Every entry below is to be retyped exactly as it appears.

**** Excerpted records

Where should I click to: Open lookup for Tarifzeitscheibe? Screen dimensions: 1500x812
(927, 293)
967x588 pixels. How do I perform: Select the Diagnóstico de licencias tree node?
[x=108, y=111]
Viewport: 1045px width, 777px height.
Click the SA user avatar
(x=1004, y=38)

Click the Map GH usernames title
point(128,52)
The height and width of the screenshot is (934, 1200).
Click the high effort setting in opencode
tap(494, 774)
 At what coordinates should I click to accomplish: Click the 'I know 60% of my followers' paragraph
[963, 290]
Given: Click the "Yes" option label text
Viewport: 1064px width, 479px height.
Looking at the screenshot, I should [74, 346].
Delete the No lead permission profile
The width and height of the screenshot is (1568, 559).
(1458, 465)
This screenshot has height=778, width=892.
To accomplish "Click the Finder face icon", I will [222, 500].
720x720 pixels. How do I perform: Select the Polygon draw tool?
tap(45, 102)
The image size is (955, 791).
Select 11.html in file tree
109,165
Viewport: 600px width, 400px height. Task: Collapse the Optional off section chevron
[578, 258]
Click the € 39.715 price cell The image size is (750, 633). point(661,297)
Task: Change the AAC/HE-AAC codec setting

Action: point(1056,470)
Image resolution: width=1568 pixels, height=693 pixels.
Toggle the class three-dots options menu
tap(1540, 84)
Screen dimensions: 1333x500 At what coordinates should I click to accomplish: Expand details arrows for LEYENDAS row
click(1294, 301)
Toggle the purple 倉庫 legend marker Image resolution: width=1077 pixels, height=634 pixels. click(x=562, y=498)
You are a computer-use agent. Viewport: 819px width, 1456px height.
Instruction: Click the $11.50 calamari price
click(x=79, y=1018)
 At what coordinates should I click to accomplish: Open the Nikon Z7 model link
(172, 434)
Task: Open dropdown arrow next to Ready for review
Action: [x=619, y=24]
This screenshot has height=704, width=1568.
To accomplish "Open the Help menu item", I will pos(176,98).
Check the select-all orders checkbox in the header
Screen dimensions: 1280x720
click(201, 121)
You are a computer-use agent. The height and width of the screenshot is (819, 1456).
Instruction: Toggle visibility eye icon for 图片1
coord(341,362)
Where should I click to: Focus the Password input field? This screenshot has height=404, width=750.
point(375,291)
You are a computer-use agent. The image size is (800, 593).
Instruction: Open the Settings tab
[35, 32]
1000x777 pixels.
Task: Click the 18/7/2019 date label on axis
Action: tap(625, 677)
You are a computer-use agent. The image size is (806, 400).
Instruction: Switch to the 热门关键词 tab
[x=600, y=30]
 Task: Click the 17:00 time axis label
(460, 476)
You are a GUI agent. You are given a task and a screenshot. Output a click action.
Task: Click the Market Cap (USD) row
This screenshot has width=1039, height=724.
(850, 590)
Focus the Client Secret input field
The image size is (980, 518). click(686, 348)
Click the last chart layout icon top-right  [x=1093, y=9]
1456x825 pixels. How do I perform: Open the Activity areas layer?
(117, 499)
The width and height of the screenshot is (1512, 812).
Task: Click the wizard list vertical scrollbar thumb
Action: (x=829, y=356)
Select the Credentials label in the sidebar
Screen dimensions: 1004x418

********

## Answer to the exercise
Where should I click to: Open lookup for Tarifzeitscheibe? Screen dimensions: 1500x812
(927, 293)
967x588 pixels. How do I perform: Select the Diagnóstico de licencias tree node?
[x=108, y=111]
Viewport: 1045px width, 777px height.
Click the SA user avatar
(x=1004, y=38)

Click the Map GH usernames title
point(128,52)
The height and width of the screenshot is (934, 1200).
Click the high effort setting in opencode
tap(494, 774)
 At what coordinates should I click to accomplish: Click the 'I know 60% of my followers' paragraph
[963, 290]
Given: Click the "Yes" option label text
Viewport: 1064px width, 479px height.
Looking at the screenshot, I should [74, 346].
Delete the No lead permission profile
The width and height of the screenshot is (1568, 559).
(1458, 465)
This screenshot has height=778, width=892.
To accomplish "Click the Finder face icon", I will [222, 500].
720x720 pixels. How do I perform: Select the Polygon draw tool?
tap(45, 102)
The image size is (955, 791).
Select 11.html in file tree
109,165
Viewport: 600px width, 400px height. Task: Collapse the Optional off section chevron
[578, 258]
Click the € 39.715 price cell The image size is (750, 633). point(661,297)
Task: Change the AAC/HE-AAC codec setting

Action: point(1056,470)
Image resolution: width=1568 pixels, height=693 pixels.
Toggle the class three-dots options menu
tap(1540, 84)
Screen dimensions: 1333x500 At what coordinates should I click to accomplish: Expand details arrows for LEYENDAS row
click(1294, 301)
Toggle the purple 倉庫 legend marker Image resolution: width=1077 pixels, height=634 pixels. click(x=562, y=498)
You are a computer-use agent. Viewport: 819px width, 1456px height.
Instruction: Click the $11.50 calamari price
click(x=79, y=1018)
 At what coordinates should I click to accomplish: Open the Nikon Z7 model link
(172, 434)
Task: Open dropdown arrow next to Ready for review
Action: [x=619, y=24]
This screenshot has height=704, width=1568.
To accomplish "Open the Help menu item", I will pos(176,98).
Check the select-all orders checkbox in the header
Screen dimensions: 1280x720
click(201, 121)
You are a computer-use agent. The height and width of the screenshot is (819, 1456).
Instruction: Toggle visibility eye icon for 图片1
coord(341,362)
Where should I click to: Focus the Password input field? This screenshot has height=404, width=750.
point(375,291)
You are a computer-use agent. The image size is (800, 593).
Instruction: Open the Settings tab
[35, 32]
1000x777 pixels.
Task: Click the 18/7/2019 date label on axis
Action: tap(625, 677)
You are a computer-use agent. The image size is (806, 400).
Instruction: Switch to the 热门关键词 tab
[x=600, y=30]
 Task: Click the 17:00 time axis label
(460, 476)
You are a GUI agent. You are given a task and a screenshot. Output a click action.
Task: Click the Market Cap (USD) row
This screenshot has width=1039, height=724.
(850, 590)
Focus the Client Secret input field
The image size is (980, 518). click(686, 348)
Click the last chart layout icon top-right  [x=1093, y=9]
1456x825 pixels. How do I perform: Open the Activity areas layer?
(117, 499)
The width and height of the screenshot is (1512, 812).
Task: Click the wizard list vertical scrollbar thumb
Action: (x=829, y=356)
Select the Credentials label in the sidebar
Screen dimensions: 1004x418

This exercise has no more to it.